The Four Phases of Digital Forensics
Forensically sound data collection refers to the process by which data is collected for discovery without any changes to the original evidence or the metadata
To be forensically sound, a data collection process must be defensible in court, repeatable and well documented.
- Deadbox imaging – When you "pull the plug" on the computer system prior to acquiring an exact copy of the hard drive.
- Live imaging – An image of RAM (memory) can also be captured, providing you with a complete picture of how the operating system has been used immediately prior to the imaging process.
- Bypass hard drive encryption (if enabled)
- Information stored in memory can be accessed until you turn the computer off. Once you shut down a computer any information stored in the computer memory is lost.
The process of uploading the newly acquired image and all the data that was acquired using forensics software to help separate all the data to better analyze. Information such as documents, database information, pictures, internet search history, emails, dates, and times, operating system / file system information, etc.
Forensic data analysis is the in-depth analysis and examination of the Electronically Stored Information (ESI), with the purpose of identifying information that may support or contest matters in a civil or criminal investigation or court proceeding.

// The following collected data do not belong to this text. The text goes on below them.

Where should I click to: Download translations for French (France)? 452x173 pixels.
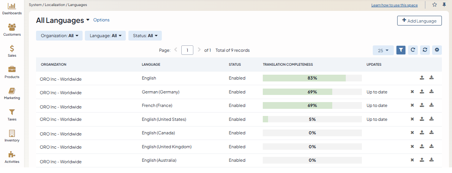[431, 105]
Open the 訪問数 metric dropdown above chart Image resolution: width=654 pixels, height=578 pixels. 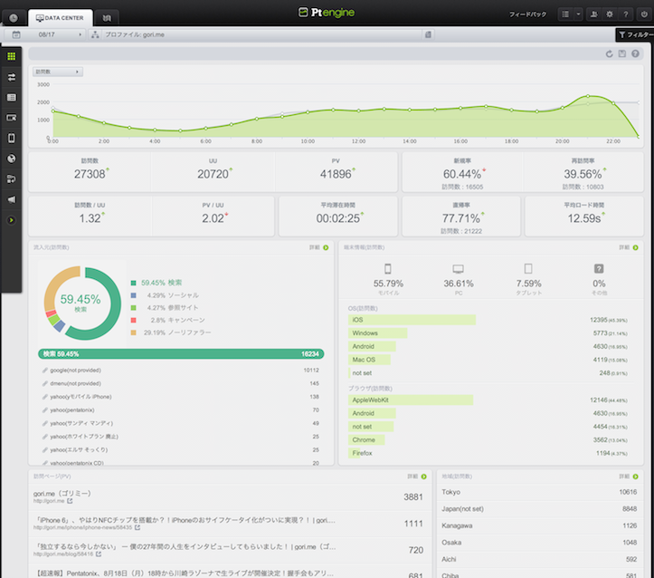click(57, 71)
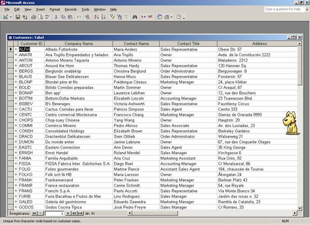The width and height of the screenshot is (310, 225).
Task: Click the Find binoculars icon
Action: click(135, 17)

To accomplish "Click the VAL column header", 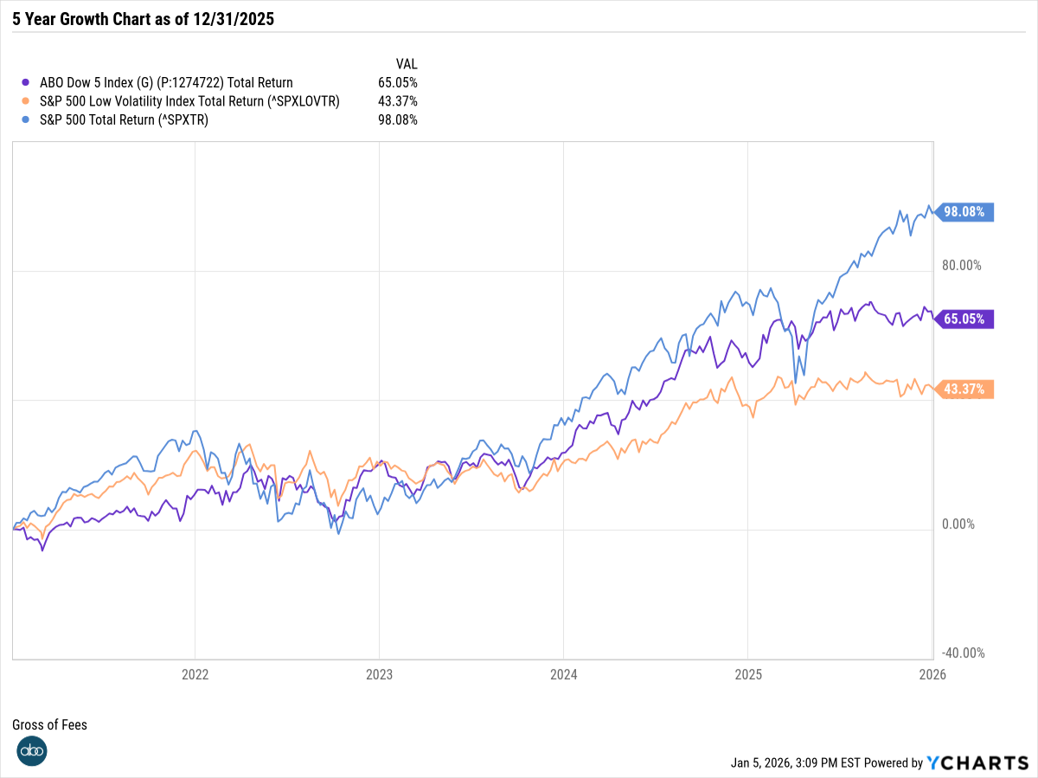I will coord(407,64).
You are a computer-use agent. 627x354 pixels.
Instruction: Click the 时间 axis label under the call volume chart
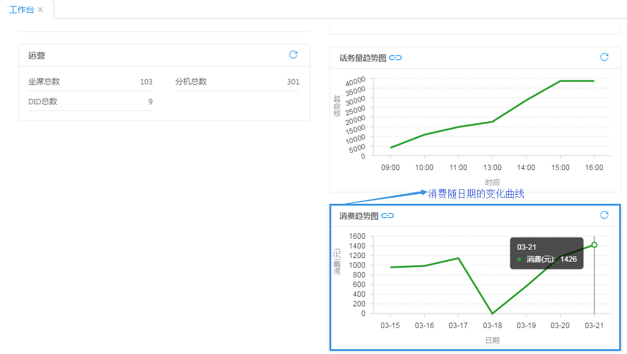[x=491, y=182]
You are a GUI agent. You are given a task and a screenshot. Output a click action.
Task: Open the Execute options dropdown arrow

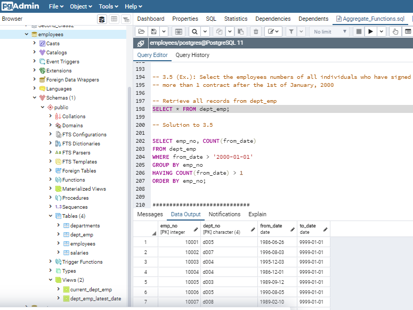382,32
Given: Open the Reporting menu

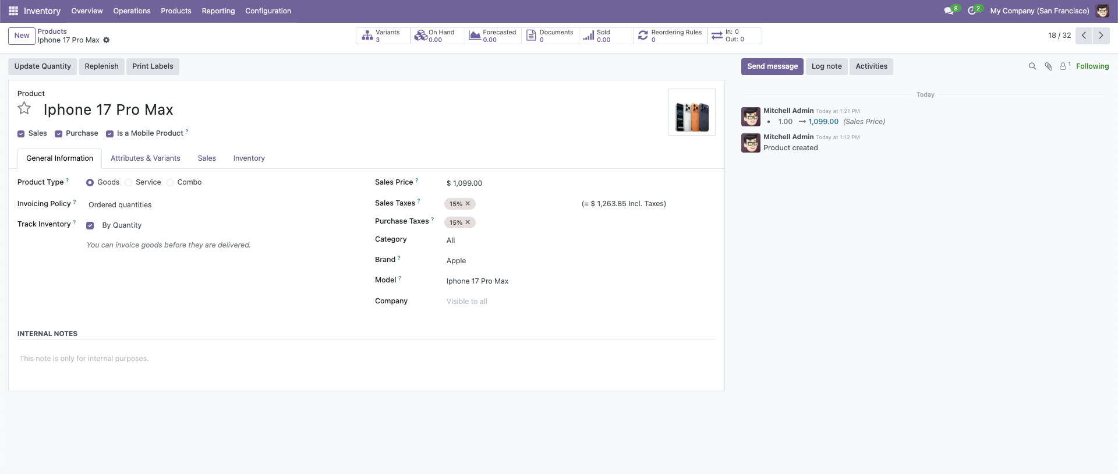Looking at the screenshot, I should pyautogui.click(x=218, y=11).
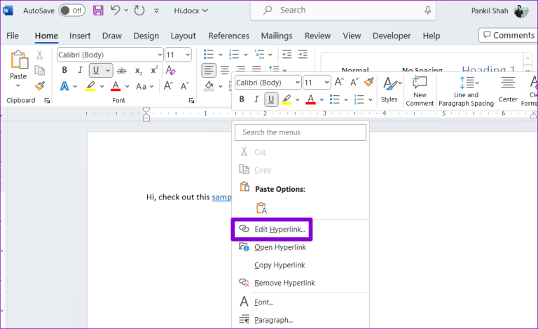Click the ribbon red font color button
The image size is (538, 329).
pyautogui.click(x=116, y=86)
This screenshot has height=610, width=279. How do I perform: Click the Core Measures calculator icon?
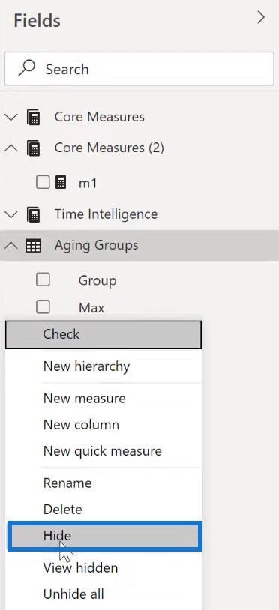tap(34, 117)
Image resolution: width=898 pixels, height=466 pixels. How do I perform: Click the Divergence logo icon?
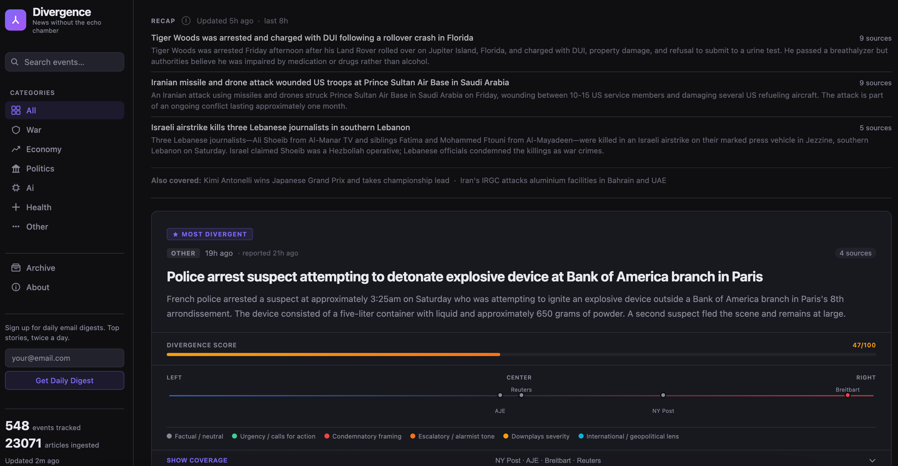coord(15,20)
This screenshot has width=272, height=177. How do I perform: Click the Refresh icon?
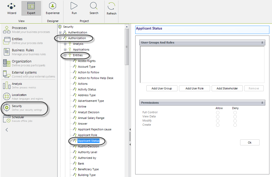[111, 6]
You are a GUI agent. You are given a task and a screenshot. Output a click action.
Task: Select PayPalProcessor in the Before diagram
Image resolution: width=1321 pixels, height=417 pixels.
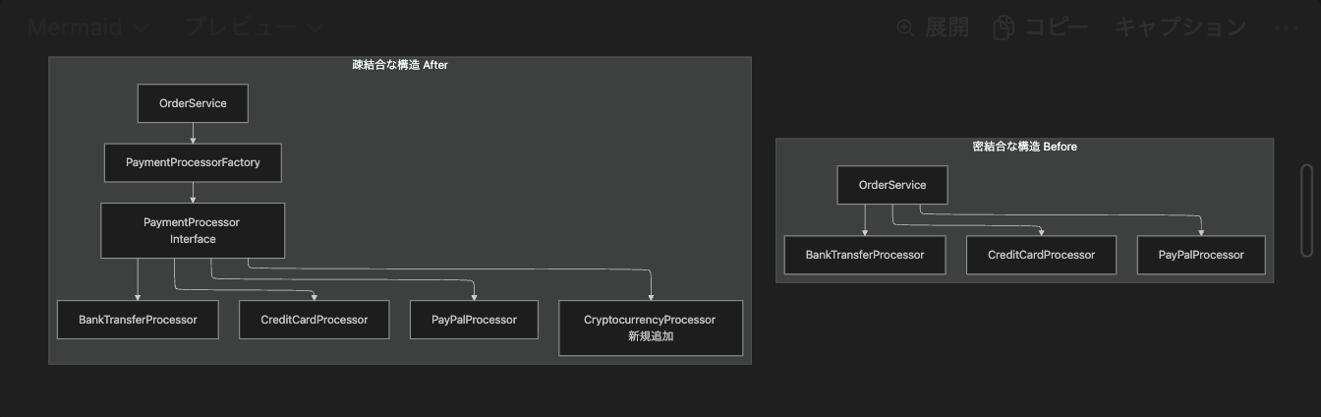pos(1201,255)
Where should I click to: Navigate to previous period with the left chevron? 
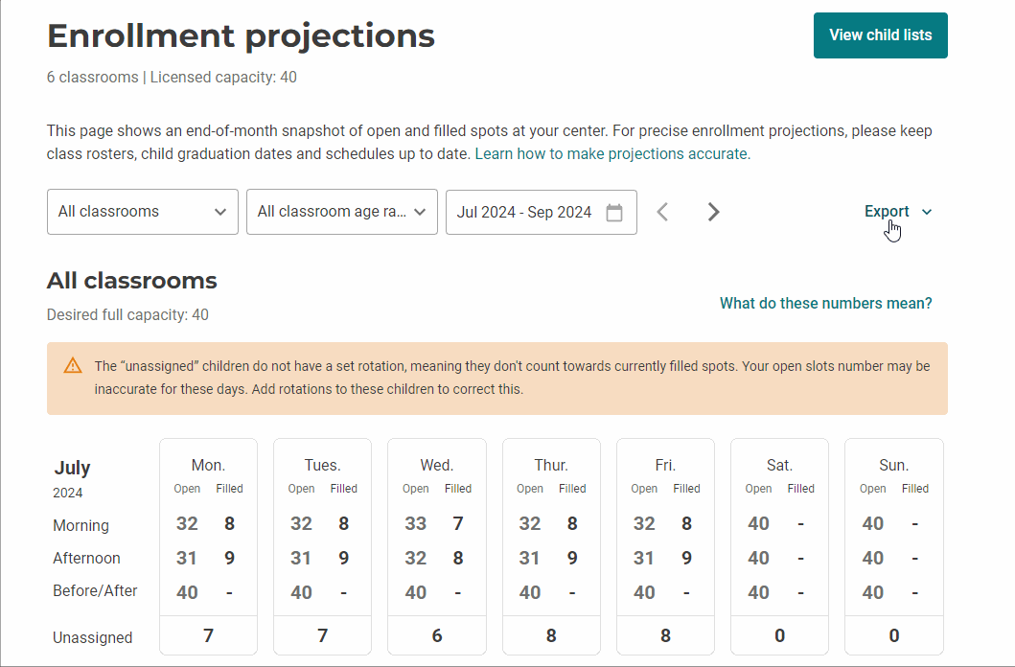(662, 212)
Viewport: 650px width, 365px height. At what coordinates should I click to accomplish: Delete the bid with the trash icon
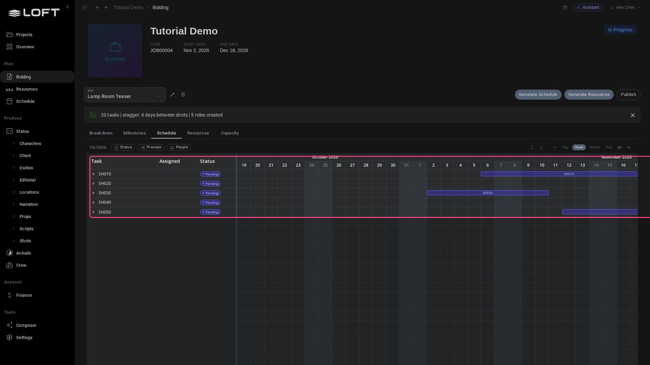pyautogui.click(x=183, y=95)
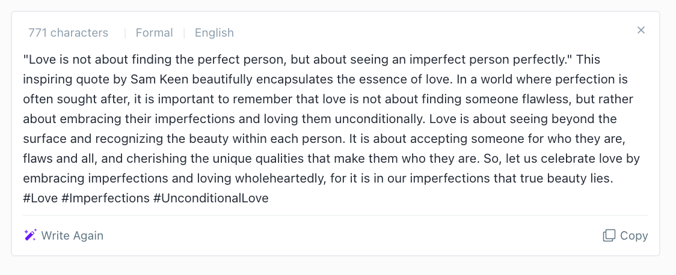Click the #UnconditionalLove hashtag
The image size is (676, 275).
click(x=211, y=198)
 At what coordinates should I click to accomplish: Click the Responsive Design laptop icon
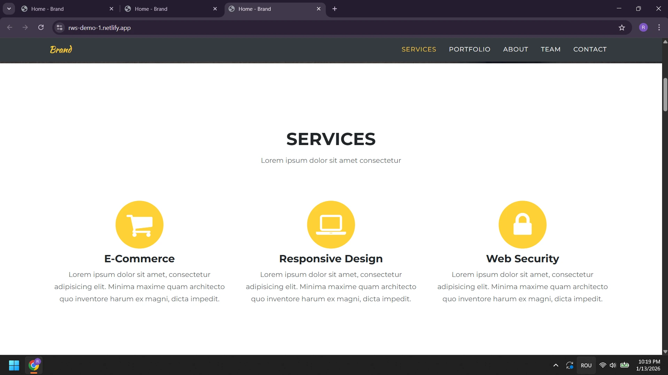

Digital forensics examiners must report and present findings on a very technical discipline in a simplistic manner. That may be to a supervisor, client, attorney, etc. Or even a judge and jury who will read and interpret your report after it has been cross examined.
- Examination log – detailed step-by-step procedures and findings along the way.
- Derivative reports – tool reports, Word / Excel reports that were developed during the examination.
- Final report – to consist of the overview of the case, original forensic request, details of the examination, summary of results and final examiner findings.